*Problem description:*
Can you lay out the listing, from its first line up to and including the line containing "click(313, 165)", as a JSON list of strings with one string per line and blank lines omitted?

*Source material:*
* Start *

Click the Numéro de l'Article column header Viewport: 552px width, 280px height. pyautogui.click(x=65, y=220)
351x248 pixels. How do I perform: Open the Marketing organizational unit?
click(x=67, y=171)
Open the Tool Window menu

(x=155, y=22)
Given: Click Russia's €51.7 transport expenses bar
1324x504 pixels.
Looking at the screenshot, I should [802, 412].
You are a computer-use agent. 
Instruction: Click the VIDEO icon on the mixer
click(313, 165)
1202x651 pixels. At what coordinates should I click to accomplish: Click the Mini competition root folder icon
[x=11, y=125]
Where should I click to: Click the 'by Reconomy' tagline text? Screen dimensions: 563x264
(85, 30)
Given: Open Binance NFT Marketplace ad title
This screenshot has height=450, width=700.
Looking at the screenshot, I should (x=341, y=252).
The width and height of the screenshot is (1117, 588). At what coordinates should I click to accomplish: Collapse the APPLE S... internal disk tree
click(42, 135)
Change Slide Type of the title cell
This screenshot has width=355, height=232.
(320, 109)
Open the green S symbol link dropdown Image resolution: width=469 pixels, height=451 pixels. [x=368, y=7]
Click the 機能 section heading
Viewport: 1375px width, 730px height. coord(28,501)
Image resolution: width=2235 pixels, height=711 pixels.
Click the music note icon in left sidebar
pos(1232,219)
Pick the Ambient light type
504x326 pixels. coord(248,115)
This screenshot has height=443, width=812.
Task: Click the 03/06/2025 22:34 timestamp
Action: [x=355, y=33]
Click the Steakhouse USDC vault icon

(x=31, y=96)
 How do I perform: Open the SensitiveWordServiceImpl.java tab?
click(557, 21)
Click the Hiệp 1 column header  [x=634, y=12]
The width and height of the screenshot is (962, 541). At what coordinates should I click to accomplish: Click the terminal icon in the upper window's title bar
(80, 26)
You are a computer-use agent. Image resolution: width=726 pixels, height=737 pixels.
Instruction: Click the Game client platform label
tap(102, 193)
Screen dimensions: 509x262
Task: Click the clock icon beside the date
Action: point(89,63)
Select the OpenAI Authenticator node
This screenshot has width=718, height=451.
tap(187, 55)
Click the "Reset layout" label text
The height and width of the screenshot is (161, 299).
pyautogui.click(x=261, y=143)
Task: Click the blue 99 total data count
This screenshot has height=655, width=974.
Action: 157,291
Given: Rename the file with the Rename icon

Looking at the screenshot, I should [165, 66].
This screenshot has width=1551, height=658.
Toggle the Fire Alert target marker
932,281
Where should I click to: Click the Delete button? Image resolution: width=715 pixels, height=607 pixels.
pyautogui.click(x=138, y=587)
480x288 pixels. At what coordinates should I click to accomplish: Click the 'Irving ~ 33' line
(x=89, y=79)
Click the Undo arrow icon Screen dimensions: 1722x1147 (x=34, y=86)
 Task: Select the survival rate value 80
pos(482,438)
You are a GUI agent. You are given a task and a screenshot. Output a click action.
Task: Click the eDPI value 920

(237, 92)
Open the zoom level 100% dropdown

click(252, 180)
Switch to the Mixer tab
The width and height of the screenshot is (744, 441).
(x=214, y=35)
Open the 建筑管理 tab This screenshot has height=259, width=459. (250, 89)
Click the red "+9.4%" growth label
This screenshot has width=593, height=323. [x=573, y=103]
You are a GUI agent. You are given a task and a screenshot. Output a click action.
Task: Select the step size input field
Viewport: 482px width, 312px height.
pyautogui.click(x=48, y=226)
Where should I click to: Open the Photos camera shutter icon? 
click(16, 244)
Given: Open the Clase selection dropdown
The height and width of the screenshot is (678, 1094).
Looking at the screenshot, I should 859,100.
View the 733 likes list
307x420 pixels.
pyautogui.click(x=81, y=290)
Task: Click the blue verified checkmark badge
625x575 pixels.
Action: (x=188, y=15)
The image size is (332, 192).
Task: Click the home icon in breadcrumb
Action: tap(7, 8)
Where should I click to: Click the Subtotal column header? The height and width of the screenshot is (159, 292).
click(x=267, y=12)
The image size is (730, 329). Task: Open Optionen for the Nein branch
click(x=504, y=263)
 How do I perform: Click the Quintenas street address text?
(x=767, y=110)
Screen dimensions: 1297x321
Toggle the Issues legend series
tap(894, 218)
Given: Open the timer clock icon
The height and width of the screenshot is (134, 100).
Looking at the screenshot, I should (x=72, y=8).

* End *

*Answer to the problem:*
[
  "Click the Numéro de l'Article column header Viewport: 552px width, 280px height. pyautogui.click(x=65, y=220)",
  "351x248 pixels. How do I perform: Open the Marketing organizational unit?",
  "click(x=67, y=171)",
  "Open the Tool Window menu",
  "(x=155, y=22)",
  "Given: Click Russia's €51.7 transport expenses bar",
  "1324x504 pixels.",
  "Looking at the screenshot, I should [802, 412].",
  "You are a computer-use agent. ",
  "Instruction: Click the VIDEO icon on the mixer",
  "click(313, 165)"
]